St. Dominic knew that prayer was absolutely essential for the life of any Christian.  One of the earliest works of the Dominicans was a text called The Nine Ways of Prayer of St. Dominic.  Each friar was required to spend time in prayer with God privately.  They must regularly communicate with their Lord in order to have a relationship with Him.  In order to draw nourishment from the well, one must regularly go to the well.  Unlike the Jesuits of St. Ignatius of Loyola, St. Dominic required that his friars prayed together corporately.  St. Dominic knew that Christianity is not an individual endeavor but a mass migration of people from exile to their heavenly home.  He knew that as much as individual prayer is vital to the life of each Christian, corporate prayer is vital to the life of each Christian community.  St. Dominic also desired that his friars partake of the Blessed Sacrament as much as possible.  Dominicans are required to take Holy Communion on Sundays and should participate in the Daily Mass where ever it is offered.  The sacramental prayers of the Holy Eucharist give Christians that sure and certain sign of the spiritual grace imparted through the Body and Blood of Jesus.  Nothing reminds of more of Christ’s sacrifice than recalling the events of the Last Supper, His death and resurrection and remembering that Jesus Christ, the second person in the Holy Trinity humbles Himself to take on the form of simple bread and simple wine so that we might eat of His Flesh and drink His Blood.  Finally, St. Dominic required that his friars regular partake of the Sacrament of Reconciliation.  St. Dominic knew that we must frequently go before the Lord and confess how we have sinned and receive His forgiveness.  I would venture to say that the vast majority of churches in a America neglect at least one (if not more) of these four aspects of prayer.  To St. Dominic, all of them were vital and none could be neglected.

You might remember that the official name of the Jesuits is the Society of Jesus.  Likewise, the official name of the Dominicans is the Order of Preachers.  St. Dominic believed that the only way to overcome the heretics of his day, the Albigensians and Manicheans, was to effectively preach the Gospel of Jesus Christ to them.  In order to accomplish that, St. Dominic knew that his men would have to attain more than just a passing familiarity with the Scriptures.  He required his friars to spend hours studying the Holy Scriptures, commentaries and apologetic texts every day.  He did this in order than his friars might be able to confront the heretics of his day and triumph over them in the square of the public oratory.  Atheists and agnostics of our day are not ignorant ostriches who stick their head in the sand.  In some cases, they are more familiar with the Holy Scriptures than many Christians.  In order to convert them, we must not only show them the love of God and minister to them, we must show them, in their own language and using their own tools, how they are wrong.  That requires a great deal of study.  The battle is heavily slanted against us.  The mass media works against Christianity.  That matters little, however, since we have the truth on our side.  Nevertheless, we must study and train to show ourselves approved in the days of the verbal battles.
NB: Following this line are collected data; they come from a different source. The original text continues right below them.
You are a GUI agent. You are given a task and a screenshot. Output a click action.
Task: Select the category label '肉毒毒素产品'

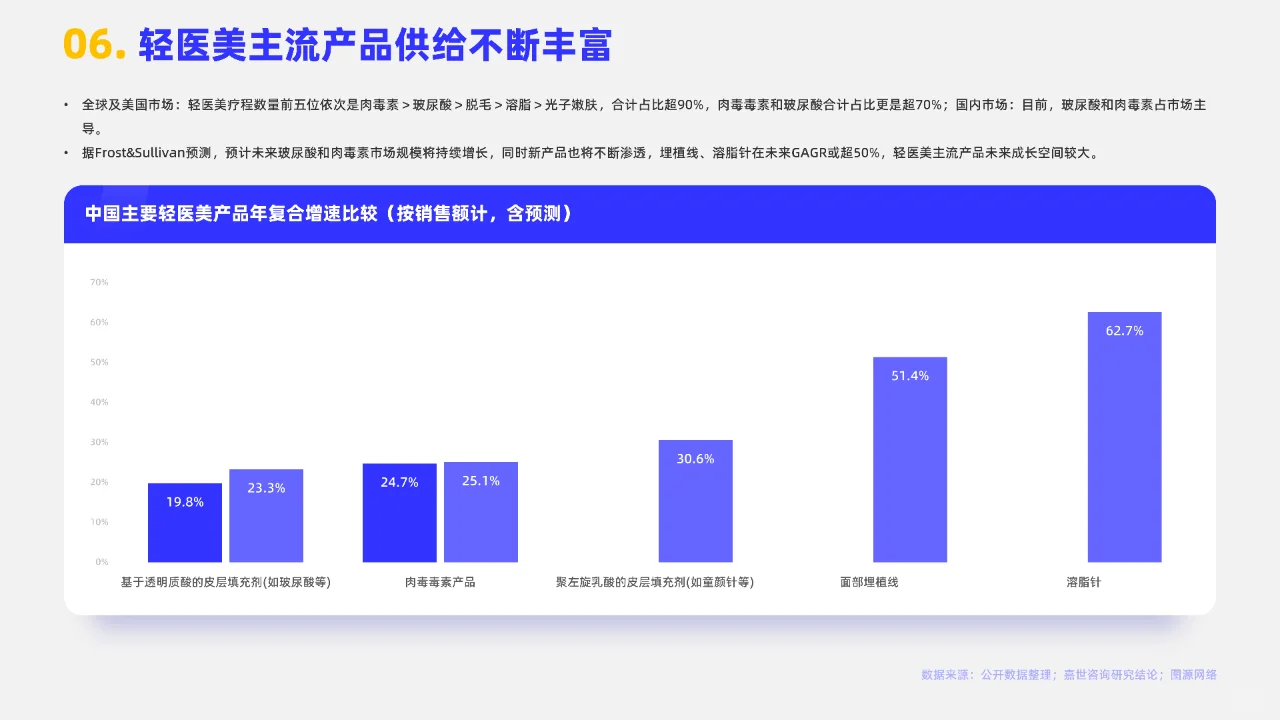(439, 581)
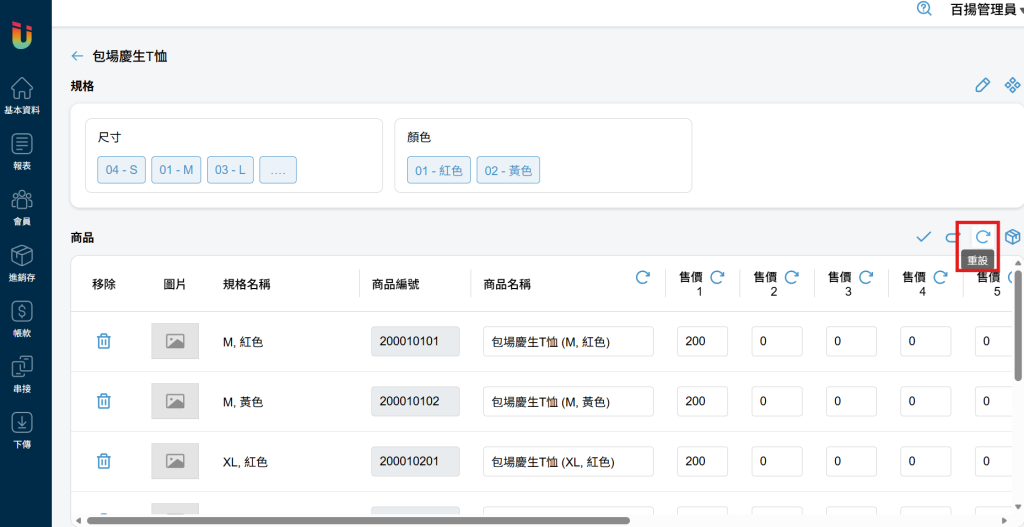Remove the XL, 紅色 product row

(x=103, y=461)
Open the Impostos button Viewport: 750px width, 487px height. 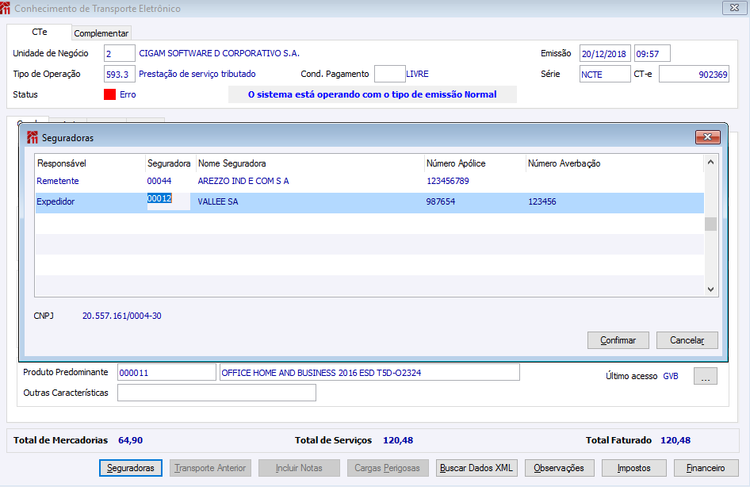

The third pillar of Dominican Spirituality is community.  In the twenty-first century our individualism has been taken to the extreme.  We now hold such ridiculous concepts as individual truths!  There are those who actually assert that what is true for one person may not be truth for another.  While recognizing that each Christian needs to have a personal relationship with Jesus Christ, St. Dominic knew the importance of working together in community.  His friars lived together in their houses and shared all of the labor between them.  They lived together and worked together and they struggled together—sometimes because of each other.  In their perseverance, they grew in the knowledge and love of God and of His Son Jesus Christ.  We must come to think of our parishes as our families, people with whom we are stuck by God’s grace.  All too often someone takes offense at a pastor’s message, whether that message is valid or not, and someone leaves.  The local parish is our family and our community.  We would do well to begin treating them as such instead of as a nice social club.

The final pillar of Dominican spirituality varies depending on which source on reads.  In some cases, it is mission; in another it is preaching; in a third it is apostolate.  For the Dominican it is all the same.  The word “apostolate” means that group of people to which you are sent.  Their mission, as the Order of Preachers, has always been to preach the Gospel.  Mission, preaching, and apostolate are all tied up in one for the Dominicans.  Our modern churches would do well to meditate and seek the Lord on the specific mission of each local parish.  As each individual parish differs, so do those in need surrounding those parishes.  A rural parish probably does not need to put a lot of energy into inner city renewal.  To what ministry is your particular parish called?  We cannot do everything?  What is your apostolate?  What is your mission?  How will you preach the Gospel to those around you?  Specific goals are far easier to meet then grand schemes.

One of the symbols of the Order of Preachers is a hound carrying a burning torch in his mouth.  The legend goes that St. Dominic’s mother had a vision while she was pregnant.  The Lord showed her that her son would be this hound who ran about the world barking and who set the world on fire as he ran.  May we, like St. Dominic, set those around us on fire where ever we may go.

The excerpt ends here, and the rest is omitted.